UK Researchers#

UK research networks with HoloViews+Bokeh+Datashader#

Datashader makes it possible to plot very large datasets in a web browser, while Bokeh makes those plots interactive, and HoloViews provides a convenient interface for building these plots. Here, let’s use these three programs to visualize an example dataset of 600,000 collaborations between 15000 UK research institutions, previously laid out using a force-directed algorithm by Ian Calvert.

First, we’ll import the packages we are using and set up some defaults.

import pandas as pd
import holoviews as hv
from holoviews import opts

from colorcet import fire
from datashader.bundling import directly_connect_edges, hammer_bundle

from holoviews.operation.datashader import datashade, dynspread
from holoviews.operation import decimate

from dask.distributed import Client
client = Client()

hv.notebook_extension('bokeh','matplotlib')

decimate.max_samples=20000
dynspread.threshold=0.01
datashade.cmap=fire[40:]
sz = dict(width=150,height=150)

opts.defaults(
    opts.RGB(width=400, height=400, xaxis=None, yaxis=None, show_grid=False, bgcolor="black"))

The files are stored in the efficient Parquet format:

r_nodes_df = pd.read_parquet("./data/graph/calvert_uk_research2017_nodes.snappy.parq")
r_edges_df = pd.read_parquet("./data/graph/calvert_uk_research2017_edges.snappy.parq")
r_nodes_df = r_nodes_df.set_index("id")
r_edges_df = r_edges_df.set_index("id")
r_nodes = hv.Points(r_nodes_df, label="Nodes")
r_edges = hv.Curve(r_edges_df, label="Edges")
len(r_nodes), len(r_edges)
(15001, 593915)

We can render each collaboration as a single-line direct connection, but the result is a dense tangle:

%%time
r_direct = hv.Curve(directly_connect_edges(r_nodes.data, r_edges.data),label="Direct")
CPU times: user 3.5 s, sys: 328 ms, total: 3.83 s
Wall time: 3.84 s
dynspread(datashade(r_nodes,cmap=["cyan"])) + datashade(r_direct)

__RECORD EXTRACTS__:
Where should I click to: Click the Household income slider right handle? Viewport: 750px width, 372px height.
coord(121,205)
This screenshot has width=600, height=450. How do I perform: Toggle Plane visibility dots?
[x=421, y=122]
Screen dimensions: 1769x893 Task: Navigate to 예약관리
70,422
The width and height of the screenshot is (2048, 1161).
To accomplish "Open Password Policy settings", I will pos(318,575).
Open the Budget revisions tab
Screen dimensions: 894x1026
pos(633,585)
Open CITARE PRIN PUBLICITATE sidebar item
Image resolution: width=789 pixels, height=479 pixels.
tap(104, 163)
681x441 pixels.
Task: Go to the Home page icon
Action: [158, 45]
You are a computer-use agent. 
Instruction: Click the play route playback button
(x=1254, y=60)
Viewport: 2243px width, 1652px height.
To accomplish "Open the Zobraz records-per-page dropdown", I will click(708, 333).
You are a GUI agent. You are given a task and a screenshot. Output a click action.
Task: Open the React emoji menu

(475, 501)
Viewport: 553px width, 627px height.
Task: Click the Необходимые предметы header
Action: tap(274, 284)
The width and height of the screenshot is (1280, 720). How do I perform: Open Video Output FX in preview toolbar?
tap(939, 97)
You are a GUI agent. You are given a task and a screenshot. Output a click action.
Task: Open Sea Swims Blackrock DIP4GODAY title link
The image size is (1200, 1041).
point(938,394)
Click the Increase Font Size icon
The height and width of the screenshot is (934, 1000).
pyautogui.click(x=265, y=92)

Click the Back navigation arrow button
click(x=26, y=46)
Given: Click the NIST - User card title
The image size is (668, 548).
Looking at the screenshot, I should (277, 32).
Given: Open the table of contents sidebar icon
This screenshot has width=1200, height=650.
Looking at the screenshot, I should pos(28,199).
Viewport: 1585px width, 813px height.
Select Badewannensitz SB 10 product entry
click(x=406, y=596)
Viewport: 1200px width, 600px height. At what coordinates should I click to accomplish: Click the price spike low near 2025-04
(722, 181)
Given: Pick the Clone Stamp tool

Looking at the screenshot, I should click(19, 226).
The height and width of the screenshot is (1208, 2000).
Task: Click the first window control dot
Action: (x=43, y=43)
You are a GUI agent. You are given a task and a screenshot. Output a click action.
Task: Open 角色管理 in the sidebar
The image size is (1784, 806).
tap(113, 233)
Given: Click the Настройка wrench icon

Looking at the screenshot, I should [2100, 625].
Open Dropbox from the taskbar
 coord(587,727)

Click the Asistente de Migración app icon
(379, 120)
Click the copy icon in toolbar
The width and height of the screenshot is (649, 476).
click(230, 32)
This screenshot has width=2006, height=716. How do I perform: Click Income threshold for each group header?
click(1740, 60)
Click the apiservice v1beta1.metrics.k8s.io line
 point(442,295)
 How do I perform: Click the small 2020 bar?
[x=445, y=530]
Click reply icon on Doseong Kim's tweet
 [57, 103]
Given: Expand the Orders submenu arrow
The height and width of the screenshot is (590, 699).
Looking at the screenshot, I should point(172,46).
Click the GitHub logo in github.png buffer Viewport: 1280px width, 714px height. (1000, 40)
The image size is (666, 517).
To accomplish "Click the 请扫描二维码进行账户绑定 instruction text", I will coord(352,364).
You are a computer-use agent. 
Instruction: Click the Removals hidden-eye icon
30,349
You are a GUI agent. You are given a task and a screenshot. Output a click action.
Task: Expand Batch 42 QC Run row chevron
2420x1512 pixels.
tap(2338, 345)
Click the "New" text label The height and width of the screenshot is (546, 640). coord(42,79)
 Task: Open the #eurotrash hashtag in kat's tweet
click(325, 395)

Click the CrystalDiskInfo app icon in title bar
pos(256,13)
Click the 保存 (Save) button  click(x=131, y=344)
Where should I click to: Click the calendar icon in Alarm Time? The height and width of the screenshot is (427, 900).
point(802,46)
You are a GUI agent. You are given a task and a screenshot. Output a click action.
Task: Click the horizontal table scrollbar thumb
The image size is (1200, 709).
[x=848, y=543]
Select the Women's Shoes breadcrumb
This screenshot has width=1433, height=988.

__TASK SET__:
1. In the UK research networks page, who previously laid out the collaboration dataset using a force-directed algorithm?
2. Name every program that the opening paragraph of the UK research networks page says will be used together to visualize the dataset.

__PROBLEM SOLUTIONS__:
1. Ian Calvert

2. Datashader, Bokeh, HoloViews